**PAGE EXTRACT:**
__________________________________________________

Parkinson’s patients, for example, often experience “breaks” or “freezing,” and have trouble initiating movement. “It's not entirely clear why freezing happens,” Grahn says. But “one thing that people have observed is that if you play music that has a steady beat, or sometimes even just a metronome with a steady beat, these patients seem to have improvements in their walking.” Grahn has also observed music seeming effective in elongating and improving the gait of Parkinson's patients, which is often jerky and unsteady.
Still, there are a lot of variables that haven't been studied yet, from figuring out the strength and duration of these apparent effects to whether an individual’s musical abilities have an impact. A major boon, Grahn says, would be obtaining data—much, much more of it, and from patients in real-world situations.
“Patients really vary; some have a very fast progression in the disease, some have a slow progression,” she says. “It's impossible to test enough patients to really capture every kind of patient with every kind of musical ability in the lab.”
She sees The Sync Project (which consulted with her about her research in the past) as an intriguing opportunity. “You can imagine it the same way that your phone knows where you are, they have these accelerometers in it. When you're walking, it jars the phone,” she explains. “A phone can also deliver music. So it'd be very easy to have an app for Parkinson's patients that record their walking and records what music they were listening to at the time, and then sends that data back to a researcher.”
* * *
Kopikis agrees that the lab structure in research can limit what kind of data scientists can gather. “Some of the leading scientists in the field have been working for 30 years with dementia and Alzheimer's patients, whose studies are based on observation,” he says. “In many of these populations, you cannot tell exactly what is going on by just observing. Where scientists get very excited is the ability to combine what they're observing with a whole plethora of biometrics that can lead them to much more accurate understanding of what actually is going on.”

__________________________________________________

Stored records:
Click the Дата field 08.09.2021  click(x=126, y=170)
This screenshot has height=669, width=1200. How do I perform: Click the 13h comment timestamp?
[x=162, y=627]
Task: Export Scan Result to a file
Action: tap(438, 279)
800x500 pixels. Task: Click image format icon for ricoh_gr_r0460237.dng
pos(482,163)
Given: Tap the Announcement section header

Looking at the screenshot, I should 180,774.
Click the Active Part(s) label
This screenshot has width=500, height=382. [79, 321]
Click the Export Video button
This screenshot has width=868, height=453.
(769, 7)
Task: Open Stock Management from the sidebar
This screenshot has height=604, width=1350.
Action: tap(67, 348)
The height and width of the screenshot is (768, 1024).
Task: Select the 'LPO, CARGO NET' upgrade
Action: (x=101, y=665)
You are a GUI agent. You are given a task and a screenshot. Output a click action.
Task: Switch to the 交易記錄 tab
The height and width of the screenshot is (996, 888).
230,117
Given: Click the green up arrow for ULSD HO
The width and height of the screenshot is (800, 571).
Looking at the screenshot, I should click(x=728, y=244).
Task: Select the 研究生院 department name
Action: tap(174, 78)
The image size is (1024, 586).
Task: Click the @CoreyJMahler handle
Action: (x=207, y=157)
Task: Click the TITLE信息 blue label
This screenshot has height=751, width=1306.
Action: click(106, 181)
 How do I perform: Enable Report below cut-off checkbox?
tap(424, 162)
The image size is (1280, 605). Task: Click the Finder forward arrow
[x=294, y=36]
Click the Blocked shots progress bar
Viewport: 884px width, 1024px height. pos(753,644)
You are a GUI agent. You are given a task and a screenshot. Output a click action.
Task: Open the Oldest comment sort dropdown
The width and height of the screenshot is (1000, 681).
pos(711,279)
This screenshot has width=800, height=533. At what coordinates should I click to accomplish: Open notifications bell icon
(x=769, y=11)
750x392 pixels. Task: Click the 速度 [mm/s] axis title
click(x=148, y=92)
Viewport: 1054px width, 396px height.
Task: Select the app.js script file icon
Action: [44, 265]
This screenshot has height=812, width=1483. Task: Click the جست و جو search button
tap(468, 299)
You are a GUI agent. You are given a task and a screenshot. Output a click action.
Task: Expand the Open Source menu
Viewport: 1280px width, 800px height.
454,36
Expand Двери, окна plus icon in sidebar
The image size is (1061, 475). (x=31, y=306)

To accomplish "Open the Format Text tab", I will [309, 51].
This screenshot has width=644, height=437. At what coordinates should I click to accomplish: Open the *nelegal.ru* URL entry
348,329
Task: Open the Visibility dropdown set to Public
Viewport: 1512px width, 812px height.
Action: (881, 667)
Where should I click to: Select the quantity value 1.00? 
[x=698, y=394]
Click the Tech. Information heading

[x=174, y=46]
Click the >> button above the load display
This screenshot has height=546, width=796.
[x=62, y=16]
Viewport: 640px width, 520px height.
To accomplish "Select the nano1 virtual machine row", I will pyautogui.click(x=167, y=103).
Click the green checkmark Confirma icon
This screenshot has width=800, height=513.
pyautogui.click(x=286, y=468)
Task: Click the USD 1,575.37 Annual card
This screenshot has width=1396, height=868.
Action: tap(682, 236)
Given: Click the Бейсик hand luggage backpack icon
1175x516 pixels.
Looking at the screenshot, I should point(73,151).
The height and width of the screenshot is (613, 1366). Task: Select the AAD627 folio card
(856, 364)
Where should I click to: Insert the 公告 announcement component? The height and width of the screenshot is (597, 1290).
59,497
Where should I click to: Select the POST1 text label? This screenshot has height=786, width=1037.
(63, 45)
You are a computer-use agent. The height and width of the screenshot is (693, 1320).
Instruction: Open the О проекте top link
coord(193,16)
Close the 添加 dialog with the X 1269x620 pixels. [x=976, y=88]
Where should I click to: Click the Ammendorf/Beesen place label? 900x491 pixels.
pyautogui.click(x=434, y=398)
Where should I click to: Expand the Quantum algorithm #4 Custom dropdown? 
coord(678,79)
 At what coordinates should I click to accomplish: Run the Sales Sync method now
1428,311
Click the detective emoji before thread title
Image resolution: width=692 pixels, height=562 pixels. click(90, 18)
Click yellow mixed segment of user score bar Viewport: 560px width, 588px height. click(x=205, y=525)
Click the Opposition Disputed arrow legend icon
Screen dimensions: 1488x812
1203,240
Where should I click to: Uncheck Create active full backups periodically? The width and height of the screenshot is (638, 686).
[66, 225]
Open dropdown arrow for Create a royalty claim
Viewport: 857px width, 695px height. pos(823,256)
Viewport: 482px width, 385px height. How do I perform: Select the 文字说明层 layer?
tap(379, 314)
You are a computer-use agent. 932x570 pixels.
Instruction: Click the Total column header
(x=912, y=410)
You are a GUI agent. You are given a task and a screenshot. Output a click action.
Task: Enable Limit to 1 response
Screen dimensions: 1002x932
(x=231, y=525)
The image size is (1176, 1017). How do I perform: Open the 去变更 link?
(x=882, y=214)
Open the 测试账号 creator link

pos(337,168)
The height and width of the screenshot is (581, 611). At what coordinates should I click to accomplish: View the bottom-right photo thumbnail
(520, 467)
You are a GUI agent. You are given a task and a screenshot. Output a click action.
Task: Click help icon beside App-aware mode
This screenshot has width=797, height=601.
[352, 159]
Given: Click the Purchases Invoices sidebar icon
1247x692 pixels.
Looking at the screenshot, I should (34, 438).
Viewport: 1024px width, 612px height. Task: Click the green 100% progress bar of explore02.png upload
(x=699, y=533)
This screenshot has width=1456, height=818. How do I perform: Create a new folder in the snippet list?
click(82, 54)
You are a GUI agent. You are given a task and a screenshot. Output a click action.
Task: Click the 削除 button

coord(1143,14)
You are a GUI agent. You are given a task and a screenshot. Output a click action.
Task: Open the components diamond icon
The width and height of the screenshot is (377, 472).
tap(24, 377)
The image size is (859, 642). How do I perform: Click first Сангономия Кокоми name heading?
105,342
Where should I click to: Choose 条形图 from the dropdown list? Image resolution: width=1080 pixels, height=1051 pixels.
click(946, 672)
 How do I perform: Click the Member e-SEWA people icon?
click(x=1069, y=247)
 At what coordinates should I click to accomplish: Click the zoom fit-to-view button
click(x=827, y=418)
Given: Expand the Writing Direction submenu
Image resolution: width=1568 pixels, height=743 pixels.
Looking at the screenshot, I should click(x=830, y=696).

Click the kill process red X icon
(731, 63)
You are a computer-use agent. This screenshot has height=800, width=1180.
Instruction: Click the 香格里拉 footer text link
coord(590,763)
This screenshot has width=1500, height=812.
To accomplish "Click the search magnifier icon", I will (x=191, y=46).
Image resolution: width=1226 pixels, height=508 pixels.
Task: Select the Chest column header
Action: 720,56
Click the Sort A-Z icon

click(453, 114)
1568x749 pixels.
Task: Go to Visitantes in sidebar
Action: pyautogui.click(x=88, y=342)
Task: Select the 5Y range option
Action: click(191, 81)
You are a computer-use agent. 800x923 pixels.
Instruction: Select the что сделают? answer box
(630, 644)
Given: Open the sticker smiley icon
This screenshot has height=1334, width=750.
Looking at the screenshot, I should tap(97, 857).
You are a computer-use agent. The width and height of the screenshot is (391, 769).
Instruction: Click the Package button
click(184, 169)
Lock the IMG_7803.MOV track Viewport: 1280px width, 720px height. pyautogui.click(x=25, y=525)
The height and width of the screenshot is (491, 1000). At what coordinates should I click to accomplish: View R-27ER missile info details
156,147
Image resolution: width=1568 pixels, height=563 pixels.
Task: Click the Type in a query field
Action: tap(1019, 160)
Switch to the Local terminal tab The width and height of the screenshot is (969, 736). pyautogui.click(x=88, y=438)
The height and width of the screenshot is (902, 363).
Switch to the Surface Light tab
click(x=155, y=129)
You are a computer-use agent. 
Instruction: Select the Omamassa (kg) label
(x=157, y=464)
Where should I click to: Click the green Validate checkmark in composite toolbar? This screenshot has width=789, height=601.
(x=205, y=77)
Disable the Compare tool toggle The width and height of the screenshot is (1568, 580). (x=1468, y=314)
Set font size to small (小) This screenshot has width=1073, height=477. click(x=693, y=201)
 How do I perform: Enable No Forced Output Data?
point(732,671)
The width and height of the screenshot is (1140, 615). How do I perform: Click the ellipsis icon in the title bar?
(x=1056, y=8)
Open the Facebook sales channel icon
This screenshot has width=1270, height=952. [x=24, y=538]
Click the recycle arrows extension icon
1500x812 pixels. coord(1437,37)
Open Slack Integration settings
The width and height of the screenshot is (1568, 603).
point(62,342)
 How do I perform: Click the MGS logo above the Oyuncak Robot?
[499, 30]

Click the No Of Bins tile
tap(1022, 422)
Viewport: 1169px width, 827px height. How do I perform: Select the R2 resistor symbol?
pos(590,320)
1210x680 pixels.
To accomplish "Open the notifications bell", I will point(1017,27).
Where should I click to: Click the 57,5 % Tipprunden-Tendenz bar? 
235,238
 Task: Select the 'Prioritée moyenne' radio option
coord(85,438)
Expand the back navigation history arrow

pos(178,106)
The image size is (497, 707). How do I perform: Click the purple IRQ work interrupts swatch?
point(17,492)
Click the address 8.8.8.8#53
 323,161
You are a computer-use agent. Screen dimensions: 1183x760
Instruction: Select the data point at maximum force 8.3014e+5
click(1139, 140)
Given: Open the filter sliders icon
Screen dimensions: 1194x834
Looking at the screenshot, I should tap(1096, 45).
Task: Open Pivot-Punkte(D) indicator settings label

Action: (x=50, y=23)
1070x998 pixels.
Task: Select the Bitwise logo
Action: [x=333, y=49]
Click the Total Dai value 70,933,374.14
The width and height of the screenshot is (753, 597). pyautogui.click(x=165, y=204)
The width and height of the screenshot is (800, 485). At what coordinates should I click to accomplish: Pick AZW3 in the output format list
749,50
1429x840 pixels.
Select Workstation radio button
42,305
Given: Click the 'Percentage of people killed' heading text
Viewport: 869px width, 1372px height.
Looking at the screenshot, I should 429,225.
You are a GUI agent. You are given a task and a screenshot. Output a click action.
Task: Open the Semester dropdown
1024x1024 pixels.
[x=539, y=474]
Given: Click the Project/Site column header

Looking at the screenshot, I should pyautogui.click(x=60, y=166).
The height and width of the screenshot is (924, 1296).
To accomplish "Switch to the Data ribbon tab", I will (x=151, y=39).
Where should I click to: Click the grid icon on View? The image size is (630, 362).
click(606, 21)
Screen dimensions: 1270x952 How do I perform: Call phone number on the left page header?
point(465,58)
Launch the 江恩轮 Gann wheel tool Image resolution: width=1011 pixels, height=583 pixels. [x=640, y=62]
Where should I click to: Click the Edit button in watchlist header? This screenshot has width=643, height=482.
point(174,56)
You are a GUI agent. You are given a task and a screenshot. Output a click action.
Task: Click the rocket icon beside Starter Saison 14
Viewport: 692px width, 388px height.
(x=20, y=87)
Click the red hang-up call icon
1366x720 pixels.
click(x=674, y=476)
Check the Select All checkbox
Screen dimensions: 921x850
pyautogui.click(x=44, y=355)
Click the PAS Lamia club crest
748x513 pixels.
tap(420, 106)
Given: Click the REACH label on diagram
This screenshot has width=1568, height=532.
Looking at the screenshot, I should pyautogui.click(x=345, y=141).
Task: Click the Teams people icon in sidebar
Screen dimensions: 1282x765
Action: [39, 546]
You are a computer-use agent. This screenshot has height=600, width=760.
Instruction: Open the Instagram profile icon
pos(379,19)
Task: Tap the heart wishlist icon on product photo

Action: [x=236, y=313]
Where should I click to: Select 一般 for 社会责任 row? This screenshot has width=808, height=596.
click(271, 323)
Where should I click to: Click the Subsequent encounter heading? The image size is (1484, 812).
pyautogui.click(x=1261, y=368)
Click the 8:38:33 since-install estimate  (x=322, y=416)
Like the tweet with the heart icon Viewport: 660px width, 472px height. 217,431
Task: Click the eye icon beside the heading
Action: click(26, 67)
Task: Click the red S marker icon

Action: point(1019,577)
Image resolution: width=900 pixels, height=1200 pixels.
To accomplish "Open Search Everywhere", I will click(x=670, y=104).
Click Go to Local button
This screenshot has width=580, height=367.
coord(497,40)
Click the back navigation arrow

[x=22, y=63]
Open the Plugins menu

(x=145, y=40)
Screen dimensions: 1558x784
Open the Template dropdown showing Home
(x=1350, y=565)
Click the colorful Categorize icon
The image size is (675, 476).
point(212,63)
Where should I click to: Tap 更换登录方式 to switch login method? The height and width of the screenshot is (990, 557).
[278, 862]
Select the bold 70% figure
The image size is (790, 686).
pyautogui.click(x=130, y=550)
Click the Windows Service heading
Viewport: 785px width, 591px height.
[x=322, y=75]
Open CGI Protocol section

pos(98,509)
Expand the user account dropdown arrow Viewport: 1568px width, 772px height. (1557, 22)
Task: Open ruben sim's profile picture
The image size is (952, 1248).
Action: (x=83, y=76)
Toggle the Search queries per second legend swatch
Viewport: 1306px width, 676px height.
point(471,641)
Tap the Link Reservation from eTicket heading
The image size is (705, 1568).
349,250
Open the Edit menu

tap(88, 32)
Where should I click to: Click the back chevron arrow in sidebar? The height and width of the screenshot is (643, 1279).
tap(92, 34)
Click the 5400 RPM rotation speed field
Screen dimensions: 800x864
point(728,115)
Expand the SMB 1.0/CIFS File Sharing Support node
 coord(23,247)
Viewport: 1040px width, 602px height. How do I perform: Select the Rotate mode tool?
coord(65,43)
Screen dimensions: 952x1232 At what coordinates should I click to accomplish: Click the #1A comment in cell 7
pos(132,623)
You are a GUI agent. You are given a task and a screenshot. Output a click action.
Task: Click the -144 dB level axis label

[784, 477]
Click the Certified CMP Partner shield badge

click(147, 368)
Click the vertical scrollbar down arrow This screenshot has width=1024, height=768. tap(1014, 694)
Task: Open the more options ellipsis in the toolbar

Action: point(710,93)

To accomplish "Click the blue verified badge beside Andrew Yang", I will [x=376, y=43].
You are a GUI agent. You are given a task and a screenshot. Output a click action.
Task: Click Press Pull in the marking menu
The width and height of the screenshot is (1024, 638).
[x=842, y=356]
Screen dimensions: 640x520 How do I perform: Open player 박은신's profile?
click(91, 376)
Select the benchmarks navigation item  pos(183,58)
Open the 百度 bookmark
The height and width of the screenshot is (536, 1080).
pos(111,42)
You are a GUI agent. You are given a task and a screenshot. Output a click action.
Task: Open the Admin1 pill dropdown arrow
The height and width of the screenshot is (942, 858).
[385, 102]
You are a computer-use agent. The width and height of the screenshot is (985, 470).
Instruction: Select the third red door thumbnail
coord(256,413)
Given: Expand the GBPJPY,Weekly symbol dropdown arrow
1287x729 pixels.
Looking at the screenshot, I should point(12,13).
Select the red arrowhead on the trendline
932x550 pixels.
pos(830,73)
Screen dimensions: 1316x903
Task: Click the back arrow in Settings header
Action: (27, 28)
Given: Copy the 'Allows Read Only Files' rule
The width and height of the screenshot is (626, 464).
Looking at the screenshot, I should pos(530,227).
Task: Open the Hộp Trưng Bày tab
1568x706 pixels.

__________________________________________________

**REQUIRED TASKS:**
(A) Please list every medical condition named in the music and Parkinson's article.
(B) From the music and Parkinson's article, set down the passage starting with "Still, there are" and going on through "in real-world situations.".
(C) Take the music and Parkinson's article further, beginning after its final sentence.
None of the stored records is needed for this work.

**ANSWERS:**
(A) Parkinson's, dementia, Alzheimer's

(B)
Still, there are a lot of variables that haven't been studied yet, from figuring out the strength and duration of these apparent effects to whether an individual’s musical abilities have an impact. A major boon, Grahn says, would be obtaining data—much, much more of it, and from patients in real-world situations.

(C)
Recently, Zatorre has been gauging interest in the program from research groups around the world, and says he has already found many of them to be enthusiastic.
“I think that it could create a good dialogue between scientists and industry. That could be very valuable for both sides, of course. Furthermore, it could help to jump-start direct applications of our research,” he wrote.
Meanwhile, Zatorre does warn that trying to use music as treatment can be risky—especially for a serious condition like Parkinson's.
“It's very complicated to do research with clinical populations because you're dealing with people who have some disorder; you have to be quite careful,” Zatorre says. “You can't tell them all, ‘We're going to try a treatment on you and have you forego the standard treatments that you would know are probably useful.’”
Still, if a patient finds that a certain song can improve her mood and outlook, why not try to reap the benefits and learn more about what’s going on?
“I think there's a lot of hype about what music can do,” Grahn says. “I don't think it's a sort of cure-all or replacement for a lot of things, but I certainly think it has potential. And the great thing about it is there is generally no bad side effects, it gives patients a sense of control over their treatment, and that's really important.”